*Action item*
Each record is to be printed exactly as given, down to the last mark.

Data excerpts Block Start

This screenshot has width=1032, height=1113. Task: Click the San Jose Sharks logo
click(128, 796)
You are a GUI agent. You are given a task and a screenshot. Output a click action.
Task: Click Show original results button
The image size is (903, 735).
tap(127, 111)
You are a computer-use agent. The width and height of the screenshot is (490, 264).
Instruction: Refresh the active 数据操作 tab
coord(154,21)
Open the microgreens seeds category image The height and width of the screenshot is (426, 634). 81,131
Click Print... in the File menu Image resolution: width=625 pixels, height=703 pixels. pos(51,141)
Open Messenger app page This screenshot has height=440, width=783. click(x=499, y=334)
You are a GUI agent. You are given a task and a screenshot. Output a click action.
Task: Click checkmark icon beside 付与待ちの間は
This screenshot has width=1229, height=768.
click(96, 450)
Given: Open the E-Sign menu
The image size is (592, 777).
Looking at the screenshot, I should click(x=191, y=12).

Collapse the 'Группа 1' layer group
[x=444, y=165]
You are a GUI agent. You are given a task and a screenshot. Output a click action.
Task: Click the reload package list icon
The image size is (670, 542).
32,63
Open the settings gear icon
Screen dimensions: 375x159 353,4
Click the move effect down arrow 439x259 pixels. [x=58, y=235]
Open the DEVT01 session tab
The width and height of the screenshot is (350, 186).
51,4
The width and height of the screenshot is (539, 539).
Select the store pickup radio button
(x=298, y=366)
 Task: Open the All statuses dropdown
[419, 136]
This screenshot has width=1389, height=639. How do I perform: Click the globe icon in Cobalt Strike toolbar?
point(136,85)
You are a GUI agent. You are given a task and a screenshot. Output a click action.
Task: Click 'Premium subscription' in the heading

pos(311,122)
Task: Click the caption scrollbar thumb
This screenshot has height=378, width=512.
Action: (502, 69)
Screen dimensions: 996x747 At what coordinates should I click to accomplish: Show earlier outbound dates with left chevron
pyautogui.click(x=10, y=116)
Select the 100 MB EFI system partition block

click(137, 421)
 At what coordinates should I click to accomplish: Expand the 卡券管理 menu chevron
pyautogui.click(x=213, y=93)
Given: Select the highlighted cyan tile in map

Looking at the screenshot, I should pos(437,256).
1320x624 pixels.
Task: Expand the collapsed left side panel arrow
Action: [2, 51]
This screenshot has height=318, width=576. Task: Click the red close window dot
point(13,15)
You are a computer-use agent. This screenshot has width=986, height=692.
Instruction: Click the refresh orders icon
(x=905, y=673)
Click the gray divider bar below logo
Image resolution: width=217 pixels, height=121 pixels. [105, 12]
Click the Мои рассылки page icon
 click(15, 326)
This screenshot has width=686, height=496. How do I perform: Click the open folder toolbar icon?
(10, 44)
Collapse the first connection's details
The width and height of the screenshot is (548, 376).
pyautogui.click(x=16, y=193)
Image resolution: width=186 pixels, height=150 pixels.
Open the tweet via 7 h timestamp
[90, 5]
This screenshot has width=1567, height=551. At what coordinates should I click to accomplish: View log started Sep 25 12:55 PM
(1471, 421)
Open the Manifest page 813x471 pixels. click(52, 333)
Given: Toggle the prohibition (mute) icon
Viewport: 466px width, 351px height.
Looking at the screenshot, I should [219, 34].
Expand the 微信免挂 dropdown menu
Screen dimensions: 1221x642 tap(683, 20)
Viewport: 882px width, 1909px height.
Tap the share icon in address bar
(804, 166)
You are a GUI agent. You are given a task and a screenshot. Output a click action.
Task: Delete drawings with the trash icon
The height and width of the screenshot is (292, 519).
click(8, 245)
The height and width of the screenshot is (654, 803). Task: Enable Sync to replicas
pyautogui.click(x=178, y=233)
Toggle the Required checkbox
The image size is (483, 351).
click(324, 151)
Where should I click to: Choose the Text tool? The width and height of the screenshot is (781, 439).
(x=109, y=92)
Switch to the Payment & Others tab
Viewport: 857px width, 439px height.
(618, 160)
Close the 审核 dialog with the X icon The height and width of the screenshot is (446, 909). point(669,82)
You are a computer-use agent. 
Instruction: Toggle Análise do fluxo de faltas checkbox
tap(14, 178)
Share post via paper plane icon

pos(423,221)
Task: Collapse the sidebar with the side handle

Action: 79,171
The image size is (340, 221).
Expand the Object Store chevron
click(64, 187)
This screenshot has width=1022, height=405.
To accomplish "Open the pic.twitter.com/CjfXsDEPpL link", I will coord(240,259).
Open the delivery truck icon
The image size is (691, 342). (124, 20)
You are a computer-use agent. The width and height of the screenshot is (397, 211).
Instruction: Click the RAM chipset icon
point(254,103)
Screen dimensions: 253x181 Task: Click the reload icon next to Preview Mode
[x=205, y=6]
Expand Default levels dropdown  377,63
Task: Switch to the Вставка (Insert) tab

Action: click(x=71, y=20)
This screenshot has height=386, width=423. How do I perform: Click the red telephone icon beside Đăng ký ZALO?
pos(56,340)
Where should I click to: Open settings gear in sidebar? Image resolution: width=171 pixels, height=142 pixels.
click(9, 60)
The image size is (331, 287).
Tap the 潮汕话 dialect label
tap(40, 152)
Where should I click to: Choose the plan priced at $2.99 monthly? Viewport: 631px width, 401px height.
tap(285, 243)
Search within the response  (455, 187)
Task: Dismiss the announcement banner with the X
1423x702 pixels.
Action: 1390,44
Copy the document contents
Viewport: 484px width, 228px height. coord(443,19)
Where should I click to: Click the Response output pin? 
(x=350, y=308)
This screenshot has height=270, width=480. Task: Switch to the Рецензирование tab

Data excerpts Block End

*Written answer*
This screenshot has width=1032, height=1113. Task: Click the San Jose Sharks logo
click(128, 796)
You are a GUI agent. You are given a task and a screenshot. Output a click action.
Task: Click Show original results button
The image size is (903, 735).
tap(127, 111)
You are a computer-use agent. The width and height of the screenshot is (490, 264).
Instruction: Refresh the active 数据操作 tab
coord(154,21)
Open the microgreens seeds category image The height and width of the screenshot is (426, 634). 81,131
Click Print... in the File menu Image resolution: width=625 pixels, height=703 pixels. pos(51,141)
Open Messenger app page This screenshot has height=440, width=783. click(x=499, y=334)
You are a GUI agent. You are given a task and a screenshot. Output a click action.
Task: Click checkmark icon beside 付与待ちの間は
This screenshot has width=1229, height=768.
click(96, 450)
Given: Open the E-Sign menu
The image size is (592, 777).
Looking at the screenshot, I should click(x=191, y=12).

Collapse the 'Группа 1' layer group
[x=444, y=165]
You are a GUI agent. You are given a task and a screenshot. Output a click action.
Task: Click the reload package list icon
The image size is (670, 542).
32,63
Open the settings gear icon
Screen dimensions: 375x159 353,4
Click the move effect down arrow 439x259 pixels. [x=58, y=235]
Open the DEVT01 session tab
The width and height of the screenshot is (350, 186).
51,4
The width and height of the screenshot is (539, 539).
Select the store pickup radio button
(x=298, y=366)
 Task: Open the All statuses dropdown
[419, 136]
This screenshot has width=1389, height=639. How do I perform: Click the globe icon in Cobalt Strike toolbar?
point(136,85)
You are a GUI agent. You are given a task and a screenshot. Output a click action.
Task: Click 'Premium subscription' in the heading

pos(311,122)
Task: Click the caption scrollbar thumb
This screenshot has height=378, width=512.
Action: (502, 69)
Screen dimensions: 996x747 At what coordinates should I click to accomplish: Show earlier outbound dates with left chevron
pyautogui.click(x=10, y=116)
Select the 100 MB EFI system partition block

click(137, 421)
 At what coordinates should I click to accomplish: Expand the 卡券管理 menu chevron
pyautogui.click(x=213, y=93)
Given: Select the highlighted cyan tile in map

Looking at the screenshot, I should pos(437,256).
1320x624 pixels.
Task: Expand the collapsed left side panel arrow
Action: [2, 51]
This screenshot has height=318, width=576. Task: Click the red close window dot
point(13,15)
You are a computer-use agent. This screenshot has width=986, height=692.
Instruction: Click the refresh orders icon
(x=905, y=673)
Click the gray divider bar below logo
Image resolution: width=217 pixels, height=121 pixels. [105, 12]
Click the Мои рассылки page icon
 click(15, 326)
This screenshot has width=686, height=496. How do I perform: Click the open folder toolbar icon?
(10, 44)
Collapse the first connection's details
The width and height of the screenshot is (548, 376).
pyautogui.click(x=16, y=193)
Image resolution: width=186 pixels, height=150 pixels.
Open the tweet via 7 h timestamp
[90, 5]
This screenshot has width=1567, height=551. At what coordinates should I click to accomplish: View log started Sep 25 12:55 PM
(1471, 421)
Open the Manifest page 813x471 pixels. click(52, 333)
Given: Toggle the prohibition (mute) icon
Viewport: 466px width, 351px height.
Looking at the screenshot, I should [219, 34].
Expand the 微信免挂 dropdown menu
Screen dimensions: 1221x642 tap(683, 20)
Viewport: 882px width, 1909px height.
Tap the share icon in address bar
(804, 166)
You are a GUI agent. You are given a task and a screenshot. Output a click action.
Task: Delete drawings with the trash icon
The height and width of the screenshot is (292, 519).
click(8, 245)
The height and width of the screenshot is (654, 803). Task: Enable Sync to replicas
pyautogui.click(x=178, y=233)
Toggle the Required checkbox
The image size is (483, 351).
click(324, 151)
Where should I click to: Choose the Text tool? The width and height of the screenshot is (781, 439).
(x=109, y=92)
Switch to the Payment & Others tab
Viewport: 857px width, 439px height.
(618, 160)
Close the 审核 dialog with the X icon The height and width of the screenshot is (446, 909). point(669,82)
You are a computer-use agent. 
Instruction: Toggle Análise do fluxo de faltas checkbox
tap(14, 178)
Share post via paper plane icon

pos(423,221)
Task: Collapse the sidebar with the side handle

Action: 79,171
The image size is (340, 221).
Expand the Object Store chevron
click(64, 187)
This screenshot has width=1022, height=405.
To accomplish "Open the pic.twitter.com/CjfXsDEPpL link", I will coord(240,259).
Open the delivery truck icon
The image size is (691, 342). (124, 20)
You are a computer-use agent. The width and height of the screenshot is (397, 211).
Instruction: Click the RAM chipset icon
point(254,103)
Screen dimensions: 253x181 Task: Click the reload icon next to Preview Mode
[x=205, y=6]
Expand Default levels dropdown  377,63
Task: Switch to the Вставка (Insert) tab

Action: click(x=71, y=20)
This screenshot has height=386, width=423. How do I perform: Click the red telephone icon beside Đăng ký ZALO?
pos(56,340)
Where should I click to: Open settings gear in sidebar? Image resolution: width=171 pixels, height=142 pixels.
click(9, 60)
The image size is (331, 287).
Tap the 潮汕话 dialect label
tap(40, 152)
Where should I click to: Choose the plan priced at $2.99 monthly? Viewport: 631px width, 401px height.
tap(285, 243)
Search within the response  (455, 187)
Task: Dismiss the announcement banner with the X
1423x702 pixels.
Action: 1390,44
Copy the document contents
Viewport: 484px width, 228px height. coord(443,19)
Where should I click to: Click the Response output pin? 
(x=350, y=308)
This screenshot has height=270, width=480. Task: Switch to the Рецензирование tab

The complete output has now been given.